## TASK DESCRIPTION
Please copy the Toni Morrison profile from the words "We feel lucky" through "surprise—last all day.", changing "humid" to "chilly".

Toni Morrison
The legendary Toni Morrison sits down with Pam Houston to discuss the beginning (Ohio), the middle (her revolutionary first novels), and her latest (the magisterial Love).
We feel lucky if, during the course of our lives, we have a chance to sit and talk with one of our heroes. But when our hero not only lives up to but surpasses our expectations, we feel something closer to chosen, even blessed. Such were my feelings on a humid summer morning at Toni Morrison's apartment in lower Manhattan, where we began an extraordinary conversation that would—to my delight and surprise—last all day.

Toni Morrison on:
Ms. Morrison is a person who gives you her full attention; who wants, even in the context of an interview, to have a conversation; who is entirely self-possessed without being the least bit self-obsessed; who is at every minute teaching, and at every minute eager to learn. She exudes a comfortable elegance, from the work of art that is her hair—masses of neat, identical dreadlocks, every color between black and white, pulled away from her face and braided into a kind of inverted fountain that falls down her back—to the delicate green and gold sandals. The occasion was the publication of her eighth novel, Love, which, like many of her other novels (Paradise, Jazz, Beloved, Sula) bears a one-word title. Love is built—"like a crystal," Ms. Morrison says—around two women, Christine and Heed, best childhood friends, whose relationship disintegrated because of the internal pressures of desegregation and the sexual shenanigans of one powerful man named Bill Cosey. Christine and Heed are old women when the novel begins, living in stalemated silence on separate floors of a dilapidated seaside resort when a young female con artist named Junior upends their lives.

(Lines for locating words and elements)
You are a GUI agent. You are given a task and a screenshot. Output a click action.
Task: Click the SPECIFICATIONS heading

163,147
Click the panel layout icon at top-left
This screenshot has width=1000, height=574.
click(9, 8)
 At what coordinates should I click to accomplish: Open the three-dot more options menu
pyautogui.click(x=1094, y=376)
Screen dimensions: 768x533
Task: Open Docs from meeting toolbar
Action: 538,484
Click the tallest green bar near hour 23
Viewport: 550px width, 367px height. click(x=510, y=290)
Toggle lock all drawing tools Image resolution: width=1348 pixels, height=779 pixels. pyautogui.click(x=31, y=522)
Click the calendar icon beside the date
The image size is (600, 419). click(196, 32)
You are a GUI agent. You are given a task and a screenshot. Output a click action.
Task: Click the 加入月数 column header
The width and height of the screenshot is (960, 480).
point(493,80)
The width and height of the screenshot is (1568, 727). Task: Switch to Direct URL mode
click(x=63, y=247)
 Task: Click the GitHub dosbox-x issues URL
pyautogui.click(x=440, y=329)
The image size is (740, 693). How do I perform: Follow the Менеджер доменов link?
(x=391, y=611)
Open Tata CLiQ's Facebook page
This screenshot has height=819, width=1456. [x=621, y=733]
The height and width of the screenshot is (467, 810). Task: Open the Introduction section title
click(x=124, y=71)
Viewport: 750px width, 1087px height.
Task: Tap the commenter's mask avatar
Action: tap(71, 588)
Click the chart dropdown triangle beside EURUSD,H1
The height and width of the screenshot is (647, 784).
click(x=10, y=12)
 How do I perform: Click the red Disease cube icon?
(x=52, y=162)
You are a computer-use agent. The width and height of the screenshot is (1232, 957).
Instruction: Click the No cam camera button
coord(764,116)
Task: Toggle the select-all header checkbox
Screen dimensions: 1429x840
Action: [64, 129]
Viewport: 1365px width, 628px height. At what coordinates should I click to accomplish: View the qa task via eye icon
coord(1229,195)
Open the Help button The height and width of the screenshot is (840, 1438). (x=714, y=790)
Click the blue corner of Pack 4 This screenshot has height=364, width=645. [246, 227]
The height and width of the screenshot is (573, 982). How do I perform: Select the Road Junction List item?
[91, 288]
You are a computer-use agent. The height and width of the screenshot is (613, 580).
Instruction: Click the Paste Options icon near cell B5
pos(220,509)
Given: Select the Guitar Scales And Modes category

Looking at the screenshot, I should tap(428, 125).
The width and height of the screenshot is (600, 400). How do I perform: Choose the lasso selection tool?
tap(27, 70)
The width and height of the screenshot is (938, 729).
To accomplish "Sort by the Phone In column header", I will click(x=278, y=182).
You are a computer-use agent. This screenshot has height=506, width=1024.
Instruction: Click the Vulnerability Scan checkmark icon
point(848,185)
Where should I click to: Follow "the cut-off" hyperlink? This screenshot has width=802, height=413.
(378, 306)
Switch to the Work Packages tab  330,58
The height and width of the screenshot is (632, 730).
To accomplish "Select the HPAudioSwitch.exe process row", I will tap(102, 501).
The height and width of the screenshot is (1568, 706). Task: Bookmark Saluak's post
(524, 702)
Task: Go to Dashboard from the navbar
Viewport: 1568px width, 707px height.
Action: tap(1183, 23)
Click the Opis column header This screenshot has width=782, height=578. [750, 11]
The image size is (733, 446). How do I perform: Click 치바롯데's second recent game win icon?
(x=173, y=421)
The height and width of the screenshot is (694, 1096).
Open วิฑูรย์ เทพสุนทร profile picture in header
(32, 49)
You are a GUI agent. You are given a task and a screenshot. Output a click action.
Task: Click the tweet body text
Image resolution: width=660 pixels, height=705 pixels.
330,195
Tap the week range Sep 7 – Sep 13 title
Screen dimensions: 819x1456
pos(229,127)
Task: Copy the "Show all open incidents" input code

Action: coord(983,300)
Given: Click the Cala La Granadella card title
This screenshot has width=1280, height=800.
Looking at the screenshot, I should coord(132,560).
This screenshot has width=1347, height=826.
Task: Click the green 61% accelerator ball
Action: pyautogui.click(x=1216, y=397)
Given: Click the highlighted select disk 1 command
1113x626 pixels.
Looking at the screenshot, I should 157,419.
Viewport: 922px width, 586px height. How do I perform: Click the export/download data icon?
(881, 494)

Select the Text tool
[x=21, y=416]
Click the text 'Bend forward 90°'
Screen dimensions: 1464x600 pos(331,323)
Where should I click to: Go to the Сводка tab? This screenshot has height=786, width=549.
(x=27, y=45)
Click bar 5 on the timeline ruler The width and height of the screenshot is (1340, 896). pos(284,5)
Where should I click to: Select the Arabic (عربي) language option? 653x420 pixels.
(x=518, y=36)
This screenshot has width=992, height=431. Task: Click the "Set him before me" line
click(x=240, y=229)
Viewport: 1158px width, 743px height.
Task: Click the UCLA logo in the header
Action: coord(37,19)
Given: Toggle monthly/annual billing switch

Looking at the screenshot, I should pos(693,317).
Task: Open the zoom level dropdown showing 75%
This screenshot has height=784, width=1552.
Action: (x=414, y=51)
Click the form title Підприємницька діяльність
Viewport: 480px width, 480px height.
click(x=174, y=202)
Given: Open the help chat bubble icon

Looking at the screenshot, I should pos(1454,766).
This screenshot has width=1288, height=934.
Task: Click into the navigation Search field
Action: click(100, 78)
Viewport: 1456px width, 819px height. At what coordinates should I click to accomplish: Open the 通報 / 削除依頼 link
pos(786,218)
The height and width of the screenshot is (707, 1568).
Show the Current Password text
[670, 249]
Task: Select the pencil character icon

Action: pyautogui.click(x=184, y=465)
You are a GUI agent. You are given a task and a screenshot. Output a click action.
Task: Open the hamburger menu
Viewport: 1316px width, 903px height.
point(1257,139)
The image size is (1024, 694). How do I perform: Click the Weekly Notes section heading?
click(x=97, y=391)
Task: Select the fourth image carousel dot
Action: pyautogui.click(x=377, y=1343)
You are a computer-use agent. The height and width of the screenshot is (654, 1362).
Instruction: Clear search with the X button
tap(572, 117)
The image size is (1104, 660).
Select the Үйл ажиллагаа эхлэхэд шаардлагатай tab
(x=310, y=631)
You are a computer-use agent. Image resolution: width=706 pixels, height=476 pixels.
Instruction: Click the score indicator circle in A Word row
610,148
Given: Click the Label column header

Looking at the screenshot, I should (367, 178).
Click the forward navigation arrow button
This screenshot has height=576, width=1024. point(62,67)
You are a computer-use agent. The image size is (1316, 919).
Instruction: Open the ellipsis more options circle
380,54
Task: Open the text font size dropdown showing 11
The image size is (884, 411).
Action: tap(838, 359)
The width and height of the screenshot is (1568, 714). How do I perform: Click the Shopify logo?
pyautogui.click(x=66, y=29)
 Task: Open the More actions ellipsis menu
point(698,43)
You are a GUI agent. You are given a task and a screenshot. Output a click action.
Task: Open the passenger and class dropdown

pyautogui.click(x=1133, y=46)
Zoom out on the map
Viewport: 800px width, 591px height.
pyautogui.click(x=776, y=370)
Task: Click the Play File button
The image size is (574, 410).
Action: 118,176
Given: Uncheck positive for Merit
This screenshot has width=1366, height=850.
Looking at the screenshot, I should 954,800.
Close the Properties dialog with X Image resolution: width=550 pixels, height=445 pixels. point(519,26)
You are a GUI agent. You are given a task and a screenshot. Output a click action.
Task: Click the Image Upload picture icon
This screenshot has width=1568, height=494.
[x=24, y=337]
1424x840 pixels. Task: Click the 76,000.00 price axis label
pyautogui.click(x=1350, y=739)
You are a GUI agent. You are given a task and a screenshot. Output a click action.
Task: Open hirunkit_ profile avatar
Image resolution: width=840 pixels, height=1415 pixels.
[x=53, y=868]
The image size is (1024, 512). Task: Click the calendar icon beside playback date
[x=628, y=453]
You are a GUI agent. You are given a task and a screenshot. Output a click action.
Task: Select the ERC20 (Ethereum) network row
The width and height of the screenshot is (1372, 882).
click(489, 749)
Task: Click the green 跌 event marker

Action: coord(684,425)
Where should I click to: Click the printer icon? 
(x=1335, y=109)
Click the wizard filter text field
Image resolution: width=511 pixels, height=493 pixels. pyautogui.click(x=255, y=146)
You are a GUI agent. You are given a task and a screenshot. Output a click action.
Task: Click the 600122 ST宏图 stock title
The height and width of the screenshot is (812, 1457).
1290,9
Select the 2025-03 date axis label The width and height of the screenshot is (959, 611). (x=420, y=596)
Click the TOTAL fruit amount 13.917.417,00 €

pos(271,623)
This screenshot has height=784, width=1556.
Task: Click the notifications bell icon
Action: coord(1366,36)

## EXERCISE OUTPUT
We feel lucky if, during the course of our lives, we have a chance to sit and talk with one of our heroes. But when our hero not only lives up to but surpasses our expectations, we feel something closer to chosen, even blessed. Such were my feelings on a chilly summer morning at Toni Morrison's apartment in lower Manhattan, where we began an extraordinary conversation that would—to my delight and surprise—last all day.